Join our team in North Haven, CT, a vibrant community offering a perfect blend of suburban charm and easy access to urban amenities. As a key member of our design quality team for Sutures & Polymers, you will play a crucial role in maintaining and enhancing our quality and reliability standards. This position requires on-site work at least four days a week.

• Assess design, manufacturing, process, and supplier changes.
• Review validation and verification documentation and provide feedback.
• Perform Design Failure Modes Effect Analysis (DFMEA).
• Complete risk assessments for proposed changes.
• Perform and support root cause analysis for product complaints.

• Develop, modify, apply, and maintain quality standards and protocols for processing materials into partially finished or finished products.
• Collaborate with engineering and manufacturing functions to ensure quality standards are in place.
• Devise and implement methods and procedures for inspecting, testing, and evaluating the precision and accuracy of products and production equipment.
• Design or specify inspection and testing mechanisms and equipment; conduct quality assurance tests; and perform statistical analysis to assess costs and determine responsibility for products or materials that do not meet required standards and specifications.
• Ensure corrective measures meet acceptable reliability standards and that documentation is compliant with requirements.
• May specialize in design, incoming material, production control, product evaluation and reliability, inventory control, and/or research and development as they apply to product or process quality.

0-2 years of experience required, with skills including but not limited to communication, critical thinking, collaboration, and attention to detail.
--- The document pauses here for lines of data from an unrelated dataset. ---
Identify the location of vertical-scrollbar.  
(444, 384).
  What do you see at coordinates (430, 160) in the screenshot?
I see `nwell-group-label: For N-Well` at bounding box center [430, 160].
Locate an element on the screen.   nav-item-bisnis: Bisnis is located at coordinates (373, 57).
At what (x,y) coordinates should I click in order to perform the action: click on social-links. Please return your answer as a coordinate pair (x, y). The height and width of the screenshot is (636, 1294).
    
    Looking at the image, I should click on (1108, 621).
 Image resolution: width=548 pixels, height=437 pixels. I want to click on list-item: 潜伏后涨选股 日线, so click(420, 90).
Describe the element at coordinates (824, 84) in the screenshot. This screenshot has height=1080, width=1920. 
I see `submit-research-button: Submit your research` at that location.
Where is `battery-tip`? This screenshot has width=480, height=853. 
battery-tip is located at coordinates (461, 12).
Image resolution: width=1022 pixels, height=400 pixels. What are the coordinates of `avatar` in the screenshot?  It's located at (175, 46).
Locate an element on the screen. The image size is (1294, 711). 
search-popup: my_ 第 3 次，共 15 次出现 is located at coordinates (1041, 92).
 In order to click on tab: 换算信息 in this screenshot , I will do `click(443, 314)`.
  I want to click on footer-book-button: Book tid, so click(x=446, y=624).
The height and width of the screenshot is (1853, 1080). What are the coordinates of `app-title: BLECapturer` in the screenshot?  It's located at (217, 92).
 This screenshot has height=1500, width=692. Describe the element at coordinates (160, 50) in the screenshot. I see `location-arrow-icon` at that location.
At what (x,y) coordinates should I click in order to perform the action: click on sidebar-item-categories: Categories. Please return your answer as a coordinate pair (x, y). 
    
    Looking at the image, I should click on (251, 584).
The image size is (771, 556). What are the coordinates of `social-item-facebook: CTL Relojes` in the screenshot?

• Experience in the medical device industry or another highly regulated environment.
• Working knowledge of quality systems, risk management, and design controls.
• Strong written and verbal communication skills, including technical writing.
• Experience supporting released medical device products.
• Hands-on experience with DFMEA, risk management files, and design change quality reviews.
• Knowledge of medical device lifecycle requirements, including design, manufacturing, distribution, and obsolescence.
• Experience collaborating with cross-functional teams to resolve quality issues and implement process improvements.
• Familiarity with continuous improvement methodologies and root cause analysis techniques.

Work hours are approximately 9am-5pm EST. The interview process will involve one video call (Microsoft Teams) with behavioral-based questions.